Deploying Claude Agents to Production: Fly.io, Vercel, and Lambda
The right deployment target for a Claude agent depends on one factor: does your agent need to run longer than 30 seconds? If yes, use Fly.io or a VPS. If no, Vercel or AWS Lambda works and costs less. Most agentic workflows — multi-step tool use, web research, code execution — exceed serverless time limits. Understanding the deployment envelope before you build saves a painful migration later.
The core constraint: agent execution time
Claude agents that use tools commonly run for 60–300 seconds:
- A research agent fetching 5 web pages + summarising: ~90 seconds
- A code debugging agent running tests iteratively: 2–5 minutes
- A document processing agent chunking a 100-page PDF: 3–8 minutes
Serverless platforms have hard limits:
- Vercel Functions: 60 seconds (Pro), 300 seconds (Enterprise)

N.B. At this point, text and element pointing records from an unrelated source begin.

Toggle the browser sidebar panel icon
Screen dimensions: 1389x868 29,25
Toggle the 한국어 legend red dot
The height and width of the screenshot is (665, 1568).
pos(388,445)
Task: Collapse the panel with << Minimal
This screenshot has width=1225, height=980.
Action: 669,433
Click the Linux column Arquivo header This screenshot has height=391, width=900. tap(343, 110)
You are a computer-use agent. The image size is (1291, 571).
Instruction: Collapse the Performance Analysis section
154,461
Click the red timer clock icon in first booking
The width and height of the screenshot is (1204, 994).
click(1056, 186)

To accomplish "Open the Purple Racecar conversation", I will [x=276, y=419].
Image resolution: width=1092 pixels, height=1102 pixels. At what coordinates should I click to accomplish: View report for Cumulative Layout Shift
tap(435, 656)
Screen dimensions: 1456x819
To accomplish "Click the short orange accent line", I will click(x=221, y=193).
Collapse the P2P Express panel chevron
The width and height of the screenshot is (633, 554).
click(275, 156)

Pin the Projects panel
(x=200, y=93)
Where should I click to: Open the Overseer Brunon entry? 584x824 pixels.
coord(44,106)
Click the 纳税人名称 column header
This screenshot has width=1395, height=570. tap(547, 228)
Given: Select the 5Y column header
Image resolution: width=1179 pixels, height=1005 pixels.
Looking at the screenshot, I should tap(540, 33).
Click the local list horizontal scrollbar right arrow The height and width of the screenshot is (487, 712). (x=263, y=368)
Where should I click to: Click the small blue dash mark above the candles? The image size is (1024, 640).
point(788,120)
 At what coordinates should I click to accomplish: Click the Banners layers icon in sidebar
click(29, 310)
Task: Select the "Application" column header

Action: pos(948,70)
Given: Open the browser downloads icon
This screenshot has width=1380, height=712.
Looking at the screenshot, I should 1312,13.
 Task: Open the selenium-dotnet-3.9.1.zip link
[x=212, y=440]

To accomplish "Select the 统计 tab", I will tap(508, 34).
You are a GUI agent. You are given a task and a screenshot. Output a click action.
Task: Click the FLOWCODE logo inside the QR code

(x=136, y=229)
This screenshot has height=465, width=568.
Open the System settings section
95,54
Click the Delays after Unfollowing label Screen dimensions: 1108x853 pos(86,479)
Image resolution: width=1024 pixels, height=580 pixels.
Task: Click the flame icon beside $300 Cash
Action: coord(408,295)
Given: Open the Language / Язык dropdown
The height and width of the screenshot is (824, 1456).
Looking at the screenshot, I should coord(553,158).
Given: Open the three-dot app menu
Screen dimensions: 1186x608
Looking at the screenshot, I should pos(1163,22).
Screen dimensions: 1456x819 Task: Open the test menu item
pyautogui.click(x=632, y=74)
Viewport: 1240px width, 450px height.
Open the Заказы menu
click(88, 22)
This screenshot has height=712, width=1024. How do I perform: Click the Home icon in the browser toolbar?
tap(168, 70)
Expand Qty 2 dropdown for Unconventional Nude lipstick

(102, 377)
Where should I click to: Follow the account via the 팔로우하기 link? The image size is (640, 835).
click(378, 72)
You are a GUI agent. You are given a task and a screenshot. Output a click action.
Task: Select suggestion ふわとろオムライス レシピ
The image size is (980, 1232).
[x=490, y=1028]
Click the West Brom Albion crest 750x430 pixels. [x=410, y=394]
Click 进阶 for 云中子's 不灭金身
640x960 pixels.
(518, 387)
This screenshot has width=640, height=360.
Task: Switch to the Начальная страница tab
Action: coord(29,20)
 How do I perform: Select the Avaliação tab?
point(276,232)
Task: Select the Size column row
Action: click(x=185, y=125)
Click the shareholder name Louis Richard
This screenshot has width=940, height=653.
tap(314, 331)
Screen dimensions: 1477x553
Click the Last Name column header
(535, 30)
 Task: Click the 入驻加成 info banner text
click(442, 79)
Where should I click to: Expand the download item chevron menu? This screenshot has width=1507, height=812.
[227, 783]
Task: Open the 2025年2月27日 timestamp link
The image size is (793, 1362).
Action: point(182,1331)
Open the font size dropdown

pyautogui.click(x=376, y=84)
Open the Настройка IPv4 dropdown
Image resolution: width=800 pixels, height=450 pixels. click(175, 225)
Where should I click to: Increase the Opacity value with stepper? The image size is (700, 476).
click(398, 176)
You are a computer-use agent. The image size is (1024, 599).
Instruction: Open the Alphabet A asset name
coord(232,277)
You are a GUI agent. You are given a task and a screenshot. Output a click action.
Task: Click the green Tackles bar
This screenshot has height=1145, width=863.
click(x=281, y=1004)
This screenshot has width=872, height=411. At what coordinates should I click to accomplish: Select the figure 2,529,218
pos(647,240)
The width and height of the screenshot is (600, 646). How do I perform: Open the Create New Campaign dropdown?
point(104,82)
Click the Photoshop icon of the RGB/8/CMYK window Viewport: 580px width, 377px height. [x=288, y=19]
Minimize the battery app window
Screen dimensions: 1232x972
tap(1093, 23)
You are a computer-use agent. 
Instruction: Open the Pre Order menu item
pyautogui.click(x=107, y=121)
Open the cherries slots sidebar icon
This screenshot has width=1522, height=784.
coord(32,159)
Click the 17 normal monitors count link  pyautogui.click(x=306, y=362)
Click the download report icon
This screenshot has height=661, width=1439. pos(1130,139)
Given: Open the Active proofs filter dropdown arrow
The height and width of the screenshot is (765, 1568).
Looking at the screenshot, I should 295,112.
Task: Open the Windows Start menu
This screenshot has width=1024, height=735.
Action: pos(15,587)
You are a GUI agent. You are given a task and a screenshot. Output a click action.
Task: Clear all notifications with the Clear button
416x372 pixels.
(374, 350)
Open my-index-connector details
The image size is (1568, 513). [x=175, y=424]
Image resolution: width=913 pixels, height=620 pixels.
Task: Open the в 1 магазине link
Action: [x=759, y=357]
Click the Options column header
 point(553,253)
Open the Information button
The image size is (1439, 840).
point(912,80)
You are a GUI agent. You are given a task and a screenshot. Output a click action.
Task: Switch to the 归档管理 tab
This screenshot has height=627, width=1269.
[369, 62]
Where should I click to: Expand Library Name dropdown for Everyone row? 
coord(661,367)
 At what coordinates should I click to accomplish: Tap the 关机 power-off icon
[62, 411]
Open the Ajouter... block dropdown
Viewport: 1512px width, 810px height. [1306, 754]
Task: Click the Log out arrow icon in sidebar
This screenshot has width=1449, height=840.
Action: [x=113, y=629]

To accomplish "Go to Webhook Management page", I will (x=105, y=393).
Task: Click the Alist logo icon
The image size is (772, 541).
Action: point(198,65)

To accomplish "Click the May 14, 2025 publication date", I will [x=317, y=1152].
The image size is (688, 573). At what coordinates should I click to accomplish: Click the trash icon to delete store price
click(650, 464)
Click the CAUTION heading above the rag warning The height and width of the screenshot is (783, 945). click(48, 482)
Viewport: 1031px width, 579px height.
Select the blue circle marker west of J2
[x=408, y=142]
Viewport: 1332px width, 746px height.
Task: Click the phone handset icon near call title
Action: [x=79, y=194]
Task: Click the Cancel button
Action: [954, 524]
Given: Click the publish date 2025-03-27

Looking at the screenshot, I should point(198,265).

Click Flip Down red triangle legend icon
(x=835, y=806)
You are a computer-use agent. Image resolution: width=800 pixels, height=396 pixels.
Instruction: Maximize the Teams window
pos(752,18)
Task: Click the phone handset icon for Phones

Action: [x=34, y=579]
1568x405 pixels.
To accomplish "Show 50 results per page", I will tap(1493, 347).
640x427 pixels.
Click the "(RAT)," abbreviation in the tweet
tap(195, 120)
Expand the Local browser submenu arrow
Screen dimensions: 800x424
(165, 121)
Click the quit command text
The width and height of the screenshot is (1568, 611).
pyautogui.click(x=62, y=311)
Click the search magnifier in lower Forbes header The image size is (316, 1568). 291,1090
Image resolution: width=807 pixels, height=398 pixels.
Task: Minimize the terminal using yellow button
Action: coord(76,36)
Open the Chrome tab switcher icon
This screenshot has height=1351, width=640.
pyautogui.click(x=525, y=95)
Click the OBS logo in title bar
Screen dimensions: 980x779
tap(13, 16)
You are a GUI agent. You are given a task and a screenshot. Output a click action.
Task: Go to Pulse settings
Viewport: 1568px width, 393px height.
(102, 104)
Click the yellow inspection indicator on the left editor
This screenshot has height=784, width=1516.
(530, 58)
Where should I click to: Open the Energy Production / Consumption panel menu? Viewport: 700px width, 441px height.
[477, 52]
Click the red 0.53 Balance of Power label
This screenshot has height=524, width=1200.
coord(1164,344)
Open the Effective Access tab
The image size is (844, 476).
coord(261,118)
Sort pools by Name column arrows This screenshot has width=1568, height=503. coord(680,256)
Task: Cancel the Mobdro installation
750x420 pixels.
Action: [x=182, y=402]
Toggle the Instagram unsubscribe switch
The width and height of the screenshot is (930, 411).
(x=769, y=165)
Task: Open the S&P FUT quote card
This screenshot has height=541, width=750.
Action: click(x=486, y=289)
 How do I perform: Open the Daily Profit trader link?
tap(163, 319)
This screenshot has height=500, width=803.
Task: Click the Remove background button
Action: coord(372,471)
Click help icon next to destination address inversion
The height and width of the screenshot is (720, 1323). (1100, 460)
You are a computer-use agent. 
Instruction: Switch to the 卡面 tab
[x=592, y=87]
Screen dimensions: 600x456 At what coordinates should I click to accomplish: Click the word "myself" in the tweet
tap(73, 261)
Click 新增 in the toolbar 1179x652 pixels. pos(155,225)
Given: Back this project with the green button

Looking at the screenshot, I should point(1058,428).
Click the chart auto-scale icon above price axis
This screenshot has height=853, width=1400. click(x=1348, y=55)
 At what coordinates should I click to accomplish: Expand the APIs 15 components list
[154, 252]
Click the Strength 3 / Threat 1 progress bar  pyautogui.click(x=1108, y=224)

- AWS Lambda: 15 minutes maximum
- Cloudflare Workers: 30 seconds CPU time
For agents that routinely exceed these windows, you need a persistent process host.
Option 1: Fly.io (best for agents that need persistent processes)
Fly.io runs Docker containers on global edge hardware. VMs stay alive between requests, which means:
- No cold start penalty for the Claude SDK client
- Long-running agentic loops without time limits
- WebSocket connections for streaming responses
Cost: $0.00 (Hobby tier) for a single shared-CPU-1x VM with 256MB RAM. Most Python agent workers fit in 512MB–1GB.
Minimal Dockerfile for a Python agent
FROM python:3.12-slim
WORKDIR /app
COPY requirements.txt .
RUN pip install --no-cache-dir -r requirements.txt
COPY . .
CMD ["python", "-m", "uvicorn", "app.main:app", "--host", "0.0.0.0", "--port", "8080"]
FastAPI wrapper for an agent endpoint
from fastapi import FastAPI, HTTPException
from pydantic import BaseModel
import anthropic
app = FastAPI()
client = anthropic.Anthropic()
class AgentRequest(BaseModel):
task: str
session_id: str | None = None
@app.post("/run")
async def run_agent(request: AgentRequest):
"""
Run a Claude agent task. Streams response or returns final output.
Long-running is fine — Fly.io has no hard time limit.
"""
messages = []
messages.append({"role": "user", "content": request.task})
# Agent loop
while True:
response = client.messages.create(
model="claude-sonnet-4-6",
max_tokens=4096,
tools=TOOLS, # your tool definitions
messages=messages,
)
if response.stop_reason == "end_turn":
# Extract final text response
final_text = next(
(block.text for block in response.content if hasattr(block, "text")),
None,
)
return {"result": final_text, "session_id": request.session_id}
if response.stop_reason == "tool_use":
# Process tool calls and continue loop
tool_results = await process_tool_calls(response.content)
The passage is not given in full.